Health Highlights: Oct. 10, 2019
Royal Couples Add Voices to Mental Health PSA Washington State Bans Flavored Vaping Products Pet Turtles Linked to Salmonella Outbreak: CDC NYC Sues Flavored Online E-Cigarette Sellers Teens Share Vaping Experiences With Melania Trump Medicare Fraud-Prevention Rules to be Revised
Here are some of the latest health and medical news developments, compiled by the editors of HealthDay:
Royal Couples Add Voices to Mental Health PSA
A new mental health PSA in England is voiced by royal couples Prince Harry/Meghan Markle and Prince William/Kate Middleton and features celebrities such as Glenn Close and Gillian Anderson.
The PSA is called #EveryMindMatters and aims to "help people take simple steps to look after their mental health," according to a tweet from Kensington Palace, CNN reported.
The campaign was launched by Public Health England, in partnership with the UK's health service.
Prince Harry is also working with Oprah Winfrey on a documentary series about mental health, CNN reported.
Washington State Bans Flavored Vaping Products
An emergency rule banning the sale of flavored vaping products in Washington state takes effect Thursday and lasts 120 days.
"This is a critical part of our response to the youth vaping epidemic and the outbreak of vaping associated lung injury in Washington and throughout the country," said Washington Secretary of Health John Wiesman, who is also a member of the Washington State Board of Health, CNN reported.
There have been at least 1,080 lung injury cases reported in 48 states and the U.S. Virgin Islands, the U.S. Centers for Disease Control and Prevention said last week, including 18 deaths.
The specific cause of vaping related lung injury is unknown, but there are indications that the majority of patients vaped THC products, CNN reported.
Pet Turtles Linked to Salmonella Outbreak: CDC
A salmonella outbreak linked to pet turtles has sickened 21 people in 13 states, the U.S. Centers for Disease Control and Prevention says.
Seven people have been hospitalized, but no deaths have been reported, the CDC said in an update about the ongoing investigation.
Any turtle can carry salmonella, even it if appears clean and healthy. Always wash your hands thoroughly with soap and water immediately after touching, feeding, or caring for a turtle or cleaning its habitat, the CDC advised.
Salmonella can cause diarrhea, fever, and stomach cramps 12 to 72 hours after being exposed to the bacteria. The illness typically lasts 4 to 7 days, and most people recover without treatment.

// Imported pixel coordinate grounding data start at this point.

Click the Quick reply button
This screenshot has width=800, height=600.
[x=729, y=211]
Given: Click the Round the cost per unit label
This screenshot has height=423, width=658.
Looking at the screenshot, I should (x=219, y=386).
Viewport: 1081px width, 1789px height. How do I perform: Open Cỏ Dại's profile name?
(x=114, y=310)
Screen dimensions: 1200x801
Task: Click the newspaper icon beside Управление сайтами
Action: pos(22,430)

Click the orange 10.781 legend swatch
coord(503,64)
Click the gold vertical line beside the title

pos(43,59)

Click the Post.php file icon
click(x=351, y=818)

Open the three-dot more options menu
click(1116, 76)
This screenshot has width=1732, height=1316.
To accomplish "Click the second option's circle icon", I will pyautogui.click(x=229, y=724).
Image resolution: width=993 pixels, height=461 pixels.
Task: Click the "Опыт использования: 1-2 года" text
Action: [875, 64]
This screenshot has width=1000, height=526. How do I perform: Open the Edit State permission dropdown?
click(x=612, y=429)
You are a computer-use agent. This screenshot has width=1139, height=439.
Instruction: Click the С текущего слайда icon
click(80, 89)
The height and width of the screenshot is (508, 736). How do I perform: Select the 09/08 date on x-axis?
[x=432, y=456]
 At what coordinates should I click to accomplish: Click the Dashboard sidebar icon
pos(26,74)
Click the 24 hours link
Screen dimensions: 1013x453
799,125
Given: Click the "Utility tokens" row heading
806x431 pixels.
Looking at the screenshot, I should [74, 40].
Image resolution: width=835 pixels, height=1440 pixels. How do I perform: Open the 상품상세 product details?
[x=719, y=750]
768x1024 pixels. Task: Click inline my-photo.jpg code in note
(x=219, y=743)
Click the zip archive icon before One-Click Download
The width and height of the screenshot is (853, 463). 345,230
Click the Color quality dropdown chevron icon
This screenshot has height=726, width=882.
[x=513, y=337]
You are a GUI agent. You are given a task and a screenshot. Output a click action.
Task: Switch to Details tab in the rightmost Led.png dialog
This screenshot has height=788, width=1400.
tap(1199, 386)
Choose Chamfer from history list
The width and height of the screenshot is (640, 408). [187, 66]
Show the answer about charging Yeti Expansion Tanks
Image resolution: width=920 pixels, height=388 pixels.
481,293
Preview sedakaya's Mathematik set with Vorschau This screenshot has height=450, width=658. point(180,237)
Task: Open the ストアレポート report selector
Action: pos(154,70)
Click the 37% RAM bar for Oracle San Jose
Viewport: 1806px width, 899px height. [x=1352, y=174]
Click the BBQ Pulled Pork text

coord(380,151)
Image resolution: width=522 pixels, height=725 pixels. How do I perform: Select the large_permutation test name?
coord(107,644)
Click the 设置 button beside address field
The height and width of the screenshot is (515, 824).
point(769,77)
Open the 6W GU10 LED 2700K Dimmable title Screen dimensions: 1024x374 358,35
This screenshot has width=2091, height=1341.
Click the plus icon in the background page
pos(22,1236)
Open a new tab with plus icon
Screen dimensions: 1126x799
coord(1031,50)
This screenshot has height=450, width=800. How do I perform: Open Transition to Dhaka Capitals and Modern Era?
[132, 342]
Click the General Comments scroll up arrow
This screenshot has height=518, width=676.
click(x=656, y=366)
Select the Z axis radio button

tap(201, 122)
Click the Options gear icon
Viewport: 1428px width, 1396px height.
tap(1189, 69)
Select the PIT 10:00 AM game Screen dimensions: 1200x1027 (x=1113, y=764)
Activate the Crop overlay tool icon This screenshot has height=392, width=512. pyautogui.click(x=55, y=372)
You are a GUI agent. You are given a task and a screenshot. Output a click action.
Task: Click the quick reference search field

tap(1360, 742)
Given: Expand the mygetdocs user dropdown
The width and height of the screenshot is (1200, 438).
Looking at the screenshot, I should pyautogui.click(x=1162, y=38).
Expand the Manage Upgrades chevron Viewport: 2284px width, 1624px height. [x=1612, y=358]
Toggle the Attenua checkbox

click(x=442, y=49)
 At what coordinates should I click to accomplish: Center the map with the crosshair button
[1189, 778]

NYC Sues Flavored Online E-Cigarette Sellers
Twenty-two online sellers of flavored e-cigarettes are being sued by New York City for allegedly targeting young people through social media.
The defendants created "a public nuisance" by selling e-cigarettes to people under 21 even though such sales have been illegal in the city since 2013, according to the lawsuit filed Tuesday, CNN reported.
"Preying on minors and hooking them on a potentially lethal, lifelong nicotine addiction is unconscionable," Mayor Bill de Blasio said in a statement. "This lawsuit sends a message: we will do whatever it takes to protect our kids and the health of our city."
Nationwide, state and local governments have taken action to limit children's access to e-cigarettes, CNN reported.
Teens Share Vaping Experiences With Melania Trump
A small group of teens shared their e-cigarette experiences with Melania Trump on Wednesday.
One of them was Luka Kinard, 16, of High Point, North Carolina. He said he quit using the devices after spending 39 days in rehab a year ago, the Associated Press reported.
"We need to be proactive before it gets out of control," Melania Trump said at the White House "listening session."
She said she's pleased that some retailers are halting sales of e-cigarettes, calling it a necessary step to protect the next generation, the AP reported.
Medicare Fraud-Prevention Rules to be Revised
Revision of decades-old Medicare rules meant to prevent fraud has been proposed by the Trump administration.
The rules targeted for overhaul were meant to deter self-dealing and financial kickbacks among hospitals, clinics and doctors but are now considered an obstacle to coordinating better patient care, according to the Associated Press.
The complex requirements of the rules make it difficult for hospitals and doctors to work together, according to government officials.
The changes to the rules could take months and will be closely monitored by the health care industry and patient advocates, the AP reported.